* List of tasks *
1. Update the hip hop passage from "Dre’s protégé’s Eminem" to "on the billboard.", inclusive, and replace "meager accommodations" with "humble beginnings".
2. According to the hip hop passage, which album brought 50 Cent multi-platinum status, and in what year?

* Text passage *
Dre’s protégé’s Eminem and 50 Cent both achieved world-renowned success during the early 00s. Eminem became the world’s biggest Hip Hop/Pop star with the release of 8 mile, an autobiographical film that accounted for his struggles and rise as a star from meager accommodations. Approaching the 2010’s, Eminem released a number of hits and landed 8 songs/albums that peaked at #1 on the billboard.
Influenced by Mc’s such as Rakim, Esham, Ice-T, Boogie Down Productions, critics believe that he was bringing back the old style of Hip Hop from the 90’s as most of his music would be regarding the struggle he faced growing up in rough neighborhoods and how it has affected him and his loved ones throughout the years. 50 Cent on the other hand attained multi platinum status with the album, “Get Rich or Die Tryin” in 2003. Although Dr. Dre helped bring the then top rappers in the game, he himself stayed away from producing, focusing more on developing technology for a new set of headphones. Influenced by Dr. Dre, many producers like Timbaland and the Neptunes, created creative and commercial beats that undermined Hip Hop’s original purpose of artistry and meaning through words and rhymes. The 21st century was the era of the massive transformation when mainstream Hip Hop turned into pop music.

* Input data *
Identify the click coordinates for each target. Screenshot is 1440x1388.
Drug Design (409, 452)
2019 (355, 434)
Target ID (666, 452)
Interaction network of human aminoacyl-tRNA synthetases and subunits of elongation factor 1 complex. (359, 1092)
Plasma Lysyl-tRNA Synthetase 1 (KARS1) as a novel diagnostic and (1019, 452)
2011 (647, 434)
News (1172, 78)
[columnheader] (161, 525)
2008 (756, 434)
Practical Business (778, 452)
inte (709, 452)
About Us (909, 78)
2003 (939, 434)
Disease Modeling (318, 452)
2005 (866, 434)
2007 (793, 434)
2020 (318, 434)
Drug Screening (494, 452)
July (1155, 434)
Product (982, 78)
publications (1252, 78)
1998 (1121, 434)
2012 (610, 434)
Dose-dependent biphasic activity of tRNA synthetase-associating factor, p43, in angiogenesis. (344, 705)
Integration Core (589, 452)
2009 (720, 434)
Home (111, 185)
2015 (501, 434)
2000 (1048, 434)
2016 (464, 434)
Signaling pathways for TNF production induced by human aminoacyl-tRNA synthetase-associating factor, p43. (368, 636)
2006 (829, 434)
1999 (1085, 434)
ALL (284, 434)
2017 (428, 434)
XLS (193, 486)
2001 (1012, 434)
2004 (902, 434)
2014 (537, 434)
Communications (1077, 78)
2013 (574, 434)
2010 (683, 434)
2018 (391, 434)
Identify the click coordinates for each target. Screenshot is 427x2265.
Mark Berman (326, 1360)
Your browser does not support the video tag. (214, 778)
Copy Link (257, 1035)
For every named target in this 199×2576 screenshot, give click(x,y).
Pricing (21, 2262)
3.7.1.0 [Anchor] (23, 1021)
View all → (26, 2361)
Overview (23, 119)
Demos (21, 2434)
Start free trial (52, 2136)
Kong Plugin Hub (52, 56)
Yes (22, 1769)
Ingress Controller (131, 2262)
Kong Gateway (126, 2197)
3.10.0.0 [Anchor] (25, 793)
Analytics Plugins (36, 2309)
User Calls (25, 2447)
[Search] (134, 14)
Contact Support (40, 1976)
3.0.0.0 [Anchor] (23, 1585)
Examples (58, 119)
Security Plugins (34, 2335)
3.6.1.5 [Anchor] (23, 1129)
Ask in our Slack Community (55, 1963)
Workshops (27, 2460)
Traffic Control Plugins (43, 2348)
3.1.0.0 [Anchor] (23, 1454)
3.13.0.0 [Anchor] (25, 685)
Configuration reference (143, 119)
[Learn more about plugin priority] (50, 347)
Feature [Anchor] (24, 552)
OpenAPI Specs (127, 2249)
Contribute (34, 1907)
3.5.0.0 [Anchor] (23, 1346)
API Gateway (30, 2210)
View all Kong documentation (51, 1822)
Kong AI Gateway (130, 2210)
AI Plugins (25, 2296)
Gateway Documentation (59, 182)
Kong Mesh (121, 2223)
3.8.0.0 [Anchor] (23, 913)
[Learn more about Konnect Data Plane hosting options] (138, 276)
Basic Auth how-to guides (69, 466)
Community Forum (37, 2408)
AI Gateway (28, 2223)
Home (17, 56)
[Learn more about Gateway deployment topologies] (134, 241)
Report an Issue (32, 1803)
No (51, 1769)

* Per-task answers *
1.
Dre’s protégé’s Eminem and 50 Cent both achieved world-renowned success during the early 00s. Eminem became the world’s biggest Hip Hop/Pop star with the release of 8 mile, an autobiographical film that accounted for his struggles and rise as a star from humble beginnings. Approaching the 2010’s, Eminem released a number of hits and landed 8 songs/albums that peaked at #1 on the billboard.

2. "Get Rich or Die Tryin," in 2003.